The human liver possesses remarkable regenerative capabilities, yet in cases of end-stage liver disease, this natural healing process can be overwhelmed. Once the liver reaches a critical point of damage, the only viable solution often becomes organ transplantation. However, the scarcity of donor livers poses a significant challenge, prompting researchers to explore alternative strategies for liver restoration.
Innovative approaches are emerging that aim to engineer entire, implantable liver organs. Nevertheless, current laboratory-created liver constructs are still limited in size and therapeutic potential. A collaborative research team from the Wyss Institute at Harvard University, Boston University, and MIT has taken a unique approach to address this issue.
The Concept of Satellite Livers
Christopher Chen, MD, PhD, a core faculty member at the Wyss Institute and a professor at Boston University, proposed an intriguing idea: what if a small liver construct could be implanted and then encouraged to grow within the body? “A sufficiently grown, functional ‘satellite liver’ could alleviate the metabolic burden of a damaged liver and act as a bridge until a transplant is available,” Chen explained.

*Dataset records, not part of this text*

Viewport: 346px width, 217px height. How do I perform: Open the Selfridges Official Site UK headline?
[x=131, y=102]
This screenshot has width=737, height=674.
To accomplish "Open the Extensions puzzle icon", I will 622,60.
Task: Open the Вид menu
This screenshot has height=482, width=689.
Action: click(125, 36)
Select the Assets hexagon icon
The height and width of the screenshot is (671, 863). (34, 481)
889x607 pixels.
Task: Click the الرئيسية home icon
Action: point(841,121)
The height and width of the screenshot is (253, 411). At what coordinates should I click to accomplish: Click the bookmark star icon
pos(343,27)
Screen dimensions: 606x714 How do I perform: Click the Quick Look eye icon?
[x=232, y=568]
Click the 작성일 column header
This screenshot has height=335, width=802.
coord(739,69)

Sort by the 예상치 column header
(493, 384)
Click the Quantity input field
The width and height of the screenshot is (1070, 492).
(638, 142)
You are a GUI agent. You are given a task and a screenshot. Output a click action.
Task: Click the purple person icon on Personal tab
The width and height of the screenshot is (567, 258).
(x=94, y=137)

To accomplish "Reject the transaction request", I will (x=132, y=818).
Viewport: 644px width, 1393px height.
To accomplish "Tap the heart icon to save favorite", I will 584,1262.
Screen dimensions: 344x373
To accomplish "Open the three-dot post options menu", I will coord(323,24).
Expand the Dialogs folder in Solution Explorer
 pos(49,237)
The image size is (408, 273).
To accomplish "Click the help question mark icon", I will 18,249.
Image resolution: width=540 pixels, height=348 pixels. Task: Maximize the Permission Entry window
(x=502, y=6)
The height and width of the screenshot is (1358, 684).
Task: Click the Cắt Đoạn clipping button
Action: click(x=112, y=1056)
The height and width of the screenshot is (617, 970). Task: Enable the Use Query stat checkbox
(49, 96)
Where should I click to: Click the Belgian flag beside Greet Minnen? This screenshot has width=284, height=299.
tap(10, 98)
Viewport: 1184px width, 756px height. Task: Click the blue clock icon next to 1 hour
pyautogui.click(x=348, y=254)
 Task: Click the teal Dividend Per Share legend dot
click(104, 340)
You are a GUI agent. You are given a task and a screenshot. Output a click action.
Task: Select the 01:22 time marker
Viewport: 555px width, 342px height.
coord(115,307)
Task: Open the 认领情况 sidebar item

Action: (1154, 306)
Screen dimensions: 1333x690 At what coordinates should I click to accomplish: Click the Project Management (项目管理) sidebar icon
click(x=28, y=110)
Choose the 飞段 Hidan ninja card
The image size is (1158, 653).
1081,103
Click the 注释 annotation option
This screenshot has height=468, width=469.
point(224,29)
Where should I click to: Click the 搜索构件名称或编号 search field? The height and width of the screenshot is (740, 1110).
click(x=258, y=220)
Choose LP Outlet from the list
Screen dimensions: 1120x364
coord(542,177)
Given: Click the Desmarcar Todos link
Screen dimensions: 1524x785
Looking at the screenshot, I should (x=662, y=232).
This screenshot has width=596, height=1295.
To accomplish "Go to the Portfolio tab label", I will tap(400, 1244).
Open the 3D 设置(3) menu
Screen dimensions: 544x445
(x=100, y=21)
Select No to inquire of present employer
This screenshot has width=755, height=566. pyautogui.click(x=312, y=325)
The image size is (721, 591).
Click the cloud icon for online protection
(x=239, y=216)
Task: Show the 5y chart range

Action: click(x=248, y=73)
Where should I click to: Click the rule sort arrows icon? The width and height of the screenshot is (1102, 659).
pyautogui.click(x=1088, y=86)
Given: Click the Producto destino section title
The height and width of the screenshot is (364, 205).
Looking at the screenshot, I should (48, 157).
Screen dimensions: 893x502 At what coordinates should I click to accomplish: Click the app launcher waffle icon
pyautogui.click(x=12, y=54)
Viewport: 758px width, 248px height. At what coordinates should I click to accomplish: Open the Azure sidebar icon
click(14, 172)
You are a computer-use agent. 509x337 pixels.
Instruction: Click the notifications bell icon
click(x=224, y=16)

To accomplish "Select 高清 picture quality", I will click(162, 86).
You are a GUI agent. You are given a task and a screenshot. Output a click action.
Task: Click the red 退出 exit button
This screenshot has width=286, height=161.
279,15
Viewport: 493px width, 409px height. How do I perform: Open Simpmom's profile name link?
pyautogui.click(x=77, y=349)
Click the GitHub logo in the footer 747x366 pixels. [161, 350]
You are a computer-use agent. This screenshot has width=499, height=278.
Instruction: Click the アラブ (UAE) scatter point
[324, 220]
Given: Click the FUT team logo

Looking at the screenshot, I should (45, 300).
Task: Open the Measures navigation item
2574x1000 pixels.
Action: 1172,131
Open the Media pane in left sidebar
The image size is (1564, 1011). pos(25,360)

This initiative is led by Amy Stoddard, PhD, a doctoral student who developed this concept during her research and postdoctoral work. The project integrates tissue engineering with synthetic biology, employing a genetic strategy termed “bioengineered on-demand outgrowth via synthetic biology triggering” (BOOST). By modifying the gene expression of liver cells, the team has successfully activated a tissue growth program in small liver constructs after implantation in mice.
Breakthroughs in Liver Tissue Engineering
In their published research, the team outlined their findings, emphasizing the potential of their technique as a novel approach to cell therapy scale-up. By initially implanting a small liver construct and subsequently inducing it to grow in situ, they aim to bypass the challenges associated with producing large quantities of cellular materials and creating constructs capable of sustaining themselves post-engraftment.
The study highlights the pressing need for alternatives to organ transplants, especially given the limited availability of donor organs. While promising advancements have been made in tissue engineering for cell therapies, scaling these constructs to therapeutic sizes remains a significant barrier.
Induction of Growth in Engineered Constructs
To facilitate the growth of small liver constructs once implanted, the researchers focused on identifying specific growth cues. Recognizing that liver growth is influenced by soluble growth factors, Stoddard explored various candidates for their ability to stimulate cell proliferation in cultured hepatocytes.
The BOOST strategy combines synthetic biology and tissue engineering, allowing for controlled liver growth inside the body. By rewiring the gene expression of hepatocytes and supporting fibroblast cells, the research team developed a method to activate tissue growth in engineered liver constructs post-implantation.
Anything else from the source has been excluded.